**Requirement:**
If a line in the entries contains the string "visibility", include that line in your answer.

**Data for review:**
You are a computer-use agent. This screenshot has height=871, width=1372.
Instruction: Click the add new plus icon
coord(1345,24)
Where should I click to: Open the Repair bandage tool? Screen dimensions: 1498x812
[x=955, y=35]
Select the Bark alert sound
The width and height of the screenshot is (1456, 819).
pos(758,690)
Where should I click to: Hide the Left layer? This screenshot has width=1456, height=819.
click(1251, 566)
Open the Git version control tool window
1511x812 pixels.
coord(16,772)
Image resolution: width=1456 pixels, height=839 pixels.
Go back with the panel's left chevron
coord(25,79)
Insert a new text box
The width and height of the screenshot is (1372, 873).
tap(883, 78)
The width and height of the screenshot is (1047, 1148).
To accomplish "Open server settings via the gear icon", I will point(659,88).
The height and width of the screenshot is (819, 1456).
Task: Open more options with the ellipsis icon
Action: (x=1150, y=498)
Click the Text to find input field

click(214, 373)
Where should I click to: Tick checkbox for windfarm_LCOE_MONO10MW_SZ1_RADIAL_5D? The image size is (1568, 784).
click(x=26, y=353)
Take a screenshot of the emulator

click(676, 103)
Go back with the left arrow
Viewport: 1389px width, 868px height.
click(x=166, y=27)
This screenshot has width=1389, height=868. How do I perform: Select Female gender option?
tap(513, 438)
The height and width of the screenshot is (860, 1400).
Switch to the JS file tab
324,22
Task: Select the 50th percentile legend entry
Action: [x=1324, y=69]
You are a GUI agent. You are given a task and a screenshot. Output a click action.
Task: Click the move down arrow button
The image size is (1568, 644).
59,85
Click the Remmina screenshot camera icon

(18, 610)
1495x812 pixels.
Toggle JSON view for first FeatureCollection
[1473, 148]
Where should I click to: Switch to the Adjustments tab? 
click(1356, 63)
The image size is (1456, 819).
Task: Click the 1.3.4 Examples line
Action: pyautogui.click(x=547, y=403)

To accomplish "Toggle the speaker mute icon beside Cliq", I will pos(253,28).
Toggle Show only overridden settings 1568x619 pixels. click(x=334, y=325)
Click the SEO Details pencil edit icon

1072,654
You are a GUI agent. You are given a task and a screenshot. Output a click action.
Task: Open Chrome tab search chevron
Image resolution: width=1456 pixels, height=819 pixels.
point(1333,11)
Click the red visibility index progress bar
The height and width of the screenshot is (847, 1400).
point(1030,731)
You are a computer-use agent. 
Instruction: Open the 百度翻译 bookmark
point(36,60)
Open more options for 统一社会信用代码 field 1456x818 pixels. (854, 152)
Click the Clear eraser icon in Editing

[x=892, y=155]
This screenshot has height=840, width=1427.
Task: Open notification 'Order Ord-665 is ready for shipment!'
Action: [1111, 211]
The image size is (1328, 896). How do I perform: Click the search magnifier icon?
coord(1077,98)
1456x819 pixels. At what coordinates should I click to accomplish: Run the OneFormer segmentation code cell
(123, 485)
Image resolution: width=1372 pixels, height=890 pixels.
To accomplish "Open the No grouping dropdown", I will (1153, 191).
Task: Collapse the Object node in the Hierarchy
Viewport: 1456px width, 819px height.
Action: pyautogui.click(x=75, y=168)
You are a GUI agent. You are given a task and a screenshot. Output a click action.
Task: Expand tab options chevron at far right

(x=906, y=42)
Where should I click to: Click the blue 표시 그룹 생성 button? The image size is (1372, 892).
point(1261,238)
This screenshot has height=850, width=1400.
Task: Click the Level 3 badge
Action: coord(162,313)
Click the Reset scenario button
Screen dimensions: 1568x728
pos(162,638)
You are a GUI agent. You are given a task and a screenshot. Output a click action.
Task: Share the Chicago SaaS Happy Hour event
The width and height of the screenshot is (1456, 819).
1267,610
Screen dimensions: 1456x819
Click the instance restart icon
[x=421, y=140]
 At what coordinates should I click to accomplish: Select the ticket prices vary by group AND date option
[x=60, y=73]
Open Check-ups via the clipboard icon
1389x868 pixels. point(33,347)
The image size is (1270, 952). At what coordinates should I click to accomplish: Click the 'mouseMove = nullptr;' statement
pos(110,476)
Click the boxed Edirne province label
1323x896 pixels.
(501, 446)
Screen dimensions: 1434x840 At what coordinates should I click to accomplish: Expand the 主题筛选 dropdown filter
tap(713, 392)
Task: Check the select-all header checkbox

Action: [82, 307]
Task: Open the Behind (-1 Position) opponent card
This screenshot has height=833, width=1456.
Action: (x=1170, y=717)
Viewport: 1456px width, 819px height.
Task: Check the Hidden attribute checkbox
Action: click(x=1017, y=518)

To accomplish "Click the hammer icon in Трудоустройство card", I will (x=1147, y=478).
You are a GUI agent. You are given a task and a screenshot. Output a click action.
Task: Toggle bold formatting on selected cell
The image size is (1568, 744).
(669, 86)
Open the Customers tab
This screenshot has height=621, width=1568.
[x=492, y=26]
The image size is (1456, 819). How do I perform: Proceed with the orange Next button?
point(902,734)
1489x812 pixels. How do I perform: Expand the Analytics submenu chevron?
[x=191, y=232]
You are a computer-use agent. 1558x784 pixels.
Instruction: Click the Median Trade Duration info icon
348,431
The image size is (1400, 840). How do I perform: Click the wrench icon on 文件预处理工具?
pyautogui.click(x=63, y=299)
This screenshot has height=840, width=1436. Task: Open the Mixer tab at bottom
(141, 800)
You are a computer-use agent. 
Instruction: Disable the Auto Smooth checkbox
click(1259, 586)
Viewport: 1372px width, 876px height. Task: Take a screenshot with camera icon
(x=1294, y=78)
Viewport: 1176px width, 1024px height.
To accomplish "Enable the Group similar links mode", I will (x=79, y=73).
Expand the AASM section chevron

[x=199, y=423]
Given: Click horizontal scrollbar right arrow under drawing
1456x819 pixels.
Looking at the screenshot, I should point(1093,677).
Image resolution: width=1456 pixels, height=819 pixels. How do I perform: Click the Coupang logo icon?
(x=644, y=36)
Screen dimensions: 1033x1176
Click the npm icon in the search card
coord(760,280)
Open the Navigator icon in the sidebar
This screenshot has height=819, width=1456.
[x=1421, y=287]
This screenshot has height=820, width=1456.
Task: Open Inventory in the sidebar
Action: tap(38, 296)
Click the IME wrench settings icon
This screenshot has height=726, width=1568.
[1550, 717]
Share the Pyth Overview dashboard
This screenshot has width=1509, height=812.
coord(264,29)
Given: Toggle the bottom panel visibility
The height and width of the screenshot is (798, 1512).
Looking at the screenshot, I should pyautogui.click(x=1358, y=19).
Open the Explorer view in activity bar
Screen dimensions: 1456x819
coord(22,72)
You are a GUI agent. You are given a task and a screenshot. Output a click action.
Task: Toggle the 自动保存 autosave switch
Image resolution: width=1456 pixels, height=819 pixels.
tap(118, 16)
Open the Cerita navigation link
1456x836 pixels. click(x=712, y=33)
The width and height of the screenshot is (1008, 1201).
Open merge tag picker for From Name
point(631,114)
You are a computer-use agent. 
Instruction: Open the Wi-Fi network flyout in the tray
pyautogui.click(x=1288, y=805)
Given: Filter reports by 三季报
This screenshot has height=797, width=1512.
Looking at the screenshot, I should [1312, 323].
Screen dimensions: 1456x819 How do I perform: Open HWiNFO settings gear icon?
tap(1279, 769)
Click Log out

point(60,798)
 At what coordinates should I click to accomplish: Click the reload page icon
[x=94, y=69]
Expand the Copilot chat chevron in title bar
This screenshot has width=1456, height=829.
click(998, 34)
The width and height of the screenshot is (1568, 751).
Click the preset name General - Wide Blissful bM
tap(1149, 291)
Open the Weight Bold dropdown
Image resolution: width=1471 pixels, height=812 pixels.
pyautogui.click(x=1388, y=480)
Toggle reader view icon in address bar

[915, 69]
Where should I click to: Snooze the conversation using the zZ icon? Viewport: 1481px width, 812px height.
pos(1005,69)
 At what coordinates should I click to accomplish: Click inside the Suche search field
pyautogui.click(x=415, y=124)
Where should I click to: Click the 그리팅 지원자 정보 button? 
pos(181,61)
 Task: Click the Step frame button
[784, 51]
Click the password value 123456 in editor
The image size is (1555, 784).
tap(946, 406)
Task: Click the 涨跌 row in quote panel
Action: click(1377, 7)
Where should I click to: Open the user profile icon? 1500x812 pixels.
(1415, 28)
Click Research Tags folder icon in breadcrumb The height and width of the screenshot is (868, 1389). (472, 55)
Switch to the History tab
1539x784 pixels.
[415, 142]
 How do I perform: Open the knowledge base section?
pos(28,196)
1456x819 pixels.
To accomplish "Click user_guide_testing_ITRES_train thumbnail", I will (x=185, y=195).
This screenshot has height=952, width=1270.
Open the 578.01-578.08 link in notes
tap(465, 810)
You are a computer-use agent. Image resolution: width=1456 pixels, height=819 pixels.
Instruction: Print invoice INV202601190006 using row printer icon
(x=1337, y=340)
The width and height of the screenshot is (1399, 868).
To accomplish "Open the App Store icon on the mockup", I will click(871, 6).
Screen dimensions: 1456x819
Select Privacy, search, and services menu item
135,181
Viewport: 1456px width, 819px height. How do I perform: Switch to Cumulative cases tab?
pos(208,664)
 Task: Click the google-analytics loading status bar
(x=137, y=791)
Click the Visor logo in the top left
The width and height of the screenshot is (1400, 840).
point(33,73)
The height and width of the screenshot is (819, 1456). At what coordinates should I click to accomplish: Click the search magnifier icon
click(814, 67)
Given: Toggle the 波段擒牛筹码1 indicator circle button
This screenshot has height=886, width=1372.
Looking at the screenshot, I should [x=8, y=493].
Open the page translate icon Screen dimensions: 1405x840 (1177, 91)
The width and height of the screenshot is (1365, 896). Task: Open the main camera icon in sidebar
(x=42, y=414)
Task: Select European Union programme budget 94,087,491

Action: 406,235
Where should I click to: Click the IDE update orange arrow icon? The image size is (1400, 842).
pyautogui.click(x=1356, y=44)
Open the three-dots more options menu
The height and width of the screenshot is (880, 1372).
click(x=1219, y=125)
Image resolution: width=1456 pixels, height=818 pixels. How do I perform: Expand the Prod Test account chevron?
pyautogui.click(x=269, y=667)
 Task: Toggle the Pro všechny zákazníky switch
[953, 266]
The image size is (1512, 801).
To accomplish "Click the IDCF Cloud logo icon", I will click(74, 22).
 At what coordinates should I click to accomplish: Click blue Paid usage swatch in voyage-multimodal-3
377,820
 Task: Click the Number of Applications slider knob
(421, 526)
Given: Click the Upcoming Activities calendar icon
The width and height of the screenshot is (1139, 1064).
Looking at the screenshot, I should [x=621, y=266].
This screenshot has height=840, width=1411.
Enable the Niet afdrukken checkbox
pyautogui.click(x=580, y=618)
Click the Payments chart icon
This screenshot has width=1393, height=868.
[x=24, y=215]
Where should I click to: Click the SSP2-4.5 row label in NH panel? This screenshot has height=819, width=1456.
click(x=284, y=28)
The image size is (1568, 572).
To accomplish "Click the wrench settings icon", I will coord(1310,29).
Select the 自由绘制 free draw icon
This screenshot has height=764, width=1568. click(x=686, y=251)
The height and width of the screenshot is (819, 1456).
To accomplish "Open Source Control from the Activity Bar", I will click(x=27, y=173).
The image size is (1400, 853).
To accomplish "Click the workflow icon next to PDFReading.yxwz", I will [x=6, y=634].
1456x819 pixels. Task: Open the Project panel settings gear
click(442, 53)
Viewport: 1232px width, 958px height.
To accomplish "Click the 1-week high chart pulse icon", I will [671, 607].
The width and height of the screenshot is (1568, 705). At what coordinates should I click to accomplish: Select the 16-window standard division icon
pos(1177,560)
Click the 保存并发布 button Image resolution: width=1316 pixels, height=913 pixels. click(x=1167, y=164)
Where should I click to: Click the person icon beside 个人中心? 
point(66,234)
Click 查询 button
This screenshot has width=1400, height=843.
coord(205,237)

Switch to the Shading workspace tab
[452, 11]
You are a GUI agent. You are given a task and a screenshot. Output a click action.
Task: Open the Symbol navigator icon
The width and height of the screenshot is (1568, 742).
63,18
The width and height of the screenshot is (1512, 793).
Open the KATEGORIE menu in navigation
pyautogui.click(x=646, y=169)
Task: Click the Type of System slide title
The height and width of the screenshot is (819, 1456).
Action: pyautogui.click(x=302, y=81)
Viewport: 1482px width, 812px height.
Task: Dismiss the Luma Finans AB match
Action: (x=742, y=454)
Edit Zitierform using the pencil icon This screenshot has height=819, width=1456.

**Response to this exercise:**
Click the red visibility index progress bar
Given: Toggle the bottom panel visibility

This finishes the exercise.